[Stored dataset items]
★ ★ ★ ★ ★
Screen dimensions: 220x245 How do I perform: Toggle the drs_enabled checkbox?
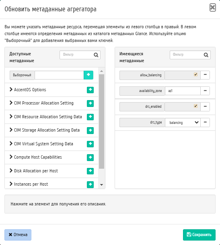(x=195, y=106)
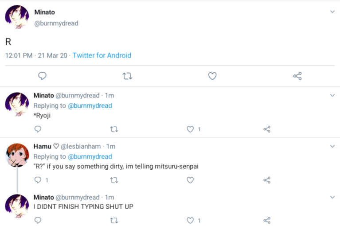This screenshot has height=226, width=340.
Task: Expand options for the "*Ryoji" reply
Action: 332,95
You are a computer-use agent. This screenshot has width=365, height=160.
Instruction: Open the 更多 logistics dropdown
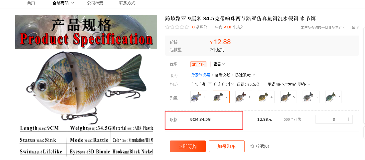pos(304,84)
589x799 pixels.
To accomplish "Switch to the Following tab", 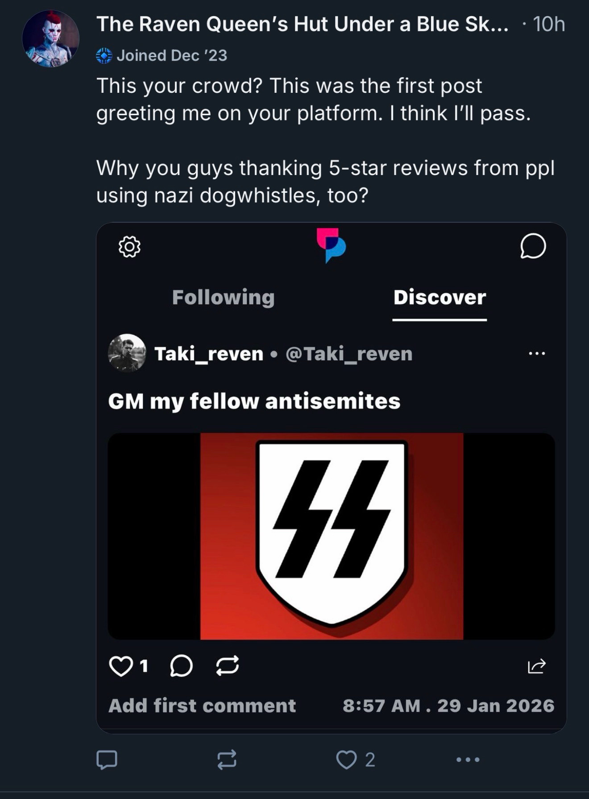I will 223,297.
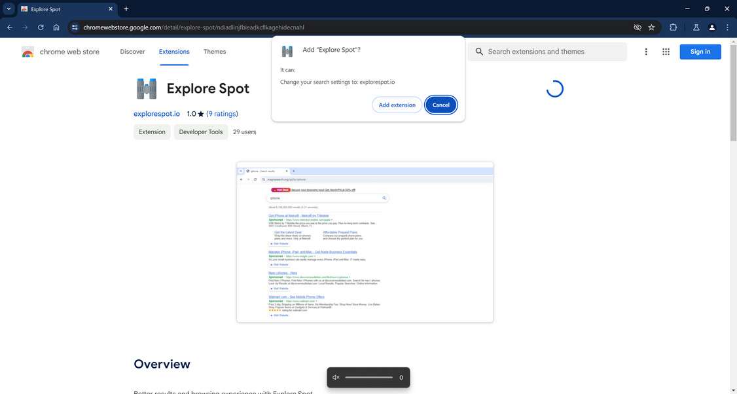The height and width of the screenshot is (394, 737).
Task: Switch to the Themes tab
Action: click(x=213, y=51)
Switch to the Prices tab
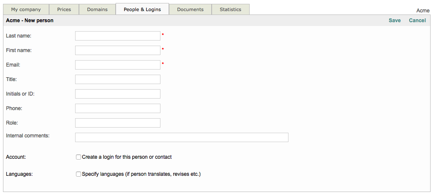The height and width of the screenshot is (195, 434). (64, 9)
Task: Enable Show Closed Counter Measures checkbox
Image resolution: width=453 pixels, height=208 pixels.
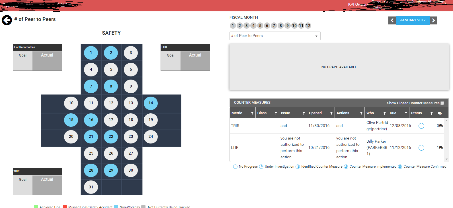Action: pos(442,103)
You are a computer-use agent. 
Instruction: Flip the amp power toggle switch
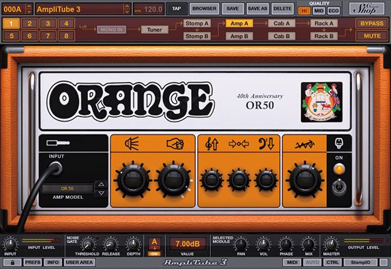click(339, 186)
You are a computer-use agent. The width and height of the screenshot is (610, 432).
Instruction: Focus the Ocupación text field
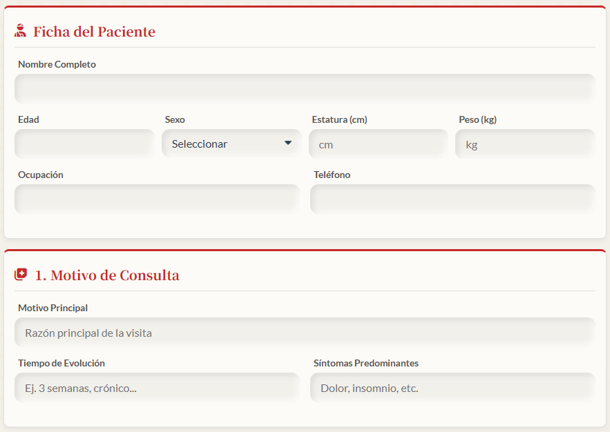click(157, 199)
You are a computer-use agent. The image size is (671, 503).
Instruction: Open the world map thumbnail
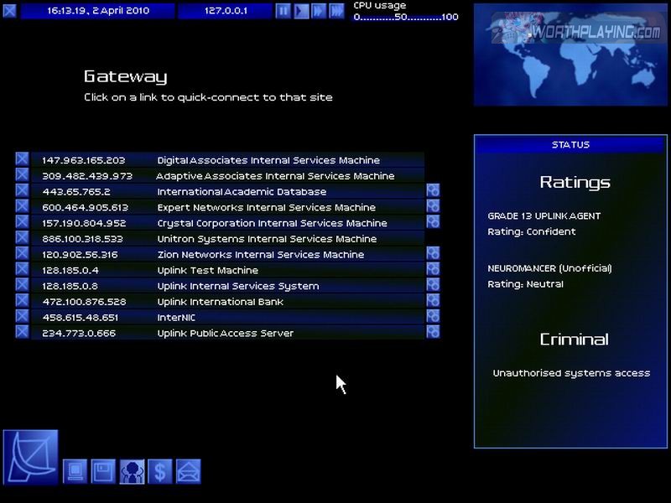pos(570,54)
★ ★ ★ ★ ★
YOUR TASK:
Report the lines above that have the word "agent" in them.

RESPONSE BOX:
You are a computer-use agent. This screenshot has width=365, height=160.
You are a computer-use agent. 
You are a computer-use agent. The width and height of the screenshot is (610, 432).
You are a computer-use agent. The image size is (671, 503).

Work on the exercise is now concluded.